産業技術総合研究所(産総研)は9月2日、ダイヤモンド半導体を用いた電力増幅作用を持つバイポーラトランジスタを作製したことを発表した。
同成果は同エネルギー技術研究部門 山崎聡 主幹研究員、および同電力エネルギー基盤研究グループ 加藤宙光 研究員、小山和博 元研修員らによるもので、詳細は9月5日よりドイツで開催される「第22回ダイヤモンド欧州会議」発表される予定。
ダイヤモンドは、宝石としてのみならず半導体材料として高い特性を有しており、究極の半導体とも言われている。高電圧をかけても壊れず、また大電流を流したときに発生するジュール熱を効率的に逃がすことができるが、ダイヤモンドは一般的には電気抵抗が大きな、絶縁体に近い半導体であるため大電流を流すことができないことが、パワーデバイスとして利用する上で大きな課題となっている。

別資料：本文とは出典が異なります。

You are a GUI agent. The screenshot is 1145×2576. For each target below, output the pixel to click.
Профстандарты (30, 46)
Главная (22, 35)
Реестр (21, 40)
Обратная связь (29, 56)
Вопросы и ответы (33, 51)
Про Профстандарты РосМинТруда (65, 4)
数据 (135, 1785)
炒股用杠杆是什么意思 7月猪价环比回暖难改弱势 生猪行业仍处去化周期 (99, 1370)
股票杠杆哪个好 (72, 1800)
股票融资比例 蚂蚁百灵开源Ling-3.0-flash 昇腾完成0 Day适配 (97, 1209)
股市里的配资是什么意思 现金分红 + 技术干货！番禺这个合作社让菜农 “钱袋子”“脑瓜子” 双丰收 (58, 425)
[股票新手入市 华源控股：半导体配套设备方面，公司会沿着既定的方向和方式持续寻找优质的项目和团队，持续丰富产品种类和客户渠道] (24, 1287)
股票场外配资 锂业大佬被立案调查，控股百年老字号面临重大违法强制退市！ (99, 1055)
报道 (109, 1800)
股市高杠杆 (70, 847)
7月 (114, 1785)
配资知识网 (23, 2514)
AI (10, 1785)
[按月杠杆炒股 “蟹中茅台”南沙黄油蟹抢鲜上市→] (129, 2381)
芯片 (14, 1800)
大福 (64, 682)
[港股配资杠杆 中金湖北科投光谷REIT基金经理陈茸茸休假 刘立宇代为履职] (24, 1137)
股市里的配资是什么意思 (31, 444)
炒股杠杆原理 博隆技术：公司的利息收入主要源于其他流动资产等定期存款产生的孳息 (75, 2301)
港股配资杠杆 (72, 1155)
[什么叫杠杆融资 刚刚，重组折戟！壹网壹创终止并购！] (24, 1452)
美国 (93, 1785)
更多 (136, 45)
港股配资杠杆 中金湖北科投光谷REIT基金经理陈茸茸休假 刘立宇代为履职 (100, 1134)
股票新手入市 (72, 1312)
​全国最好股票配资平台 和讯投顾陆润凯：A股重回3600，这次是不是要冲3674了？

産総研は、これまでの研究でダイヤモンドに不純物を添加しても結晶構造が良好に保たれることに注目した高濃度の不純物を混入する技術の開発と、一般の電子デバイスに見られるバンド伝導ではなく、「ホッピング伝導 と呼ばれる電気伝導機構を積極的に利用することでダイヤモンドの低抵抗化を実現していた。
ダイヤモンド半導体によるパワーデバイスは、ホッピング伝導とバンド伝導を組み合わせることが重要となるが、産総研では、これまでに高濃度にホウ素を添加したp+層と高濃度にリンを添加したn+層の間に、不純物の混入を極力低くしたイントリシック層(i層)を入れたダイオードを作製しており、1万A/cm2を超す電流密度を実現することができるほか、逆方向に電圧をかけても電流が流れない良好な半導体特性を確認していた。
今回の研究で開発されたバイポーラトランジスタは、前回のダイオードよりもさらに巧みにホッピング伝導とバンド伝導を組み合わせることで実現されたもので、その模式は、高濃度不純物層であるp+層とn+層、不純物をほとんど含まないi層に加えて、リンの濃度をコントロールしたn層を使い、デバイス構造を工夫することによって作製されている。
電力増幅の測定結果は、トランジスタの入力に対応するベース電流の変化に対して、出力となるコレクタ電流の変化が10倍程度となり、電流の増幅率が10を超えることが確認できた。
今後、電流密度を増やすなど、さらに特性を向上させる必要があるが、ダイヤモンド半導体でも室温でバイポーラ動作によるトランジスタが実現できたことは、ダイヤモンドの優れた物性を活かした高性能パワーデバイス実現への第1歩となると研究チームでは説明しており、スマートグリッドなど、ダイヤモンドパワーデバイスの将来の活躍の場を明確にし、絶縁耐圧や電流密度などの優位性を確認することで、ダイヤモンドパワーデバイスの研究開発を加速し、発展させていくとしている。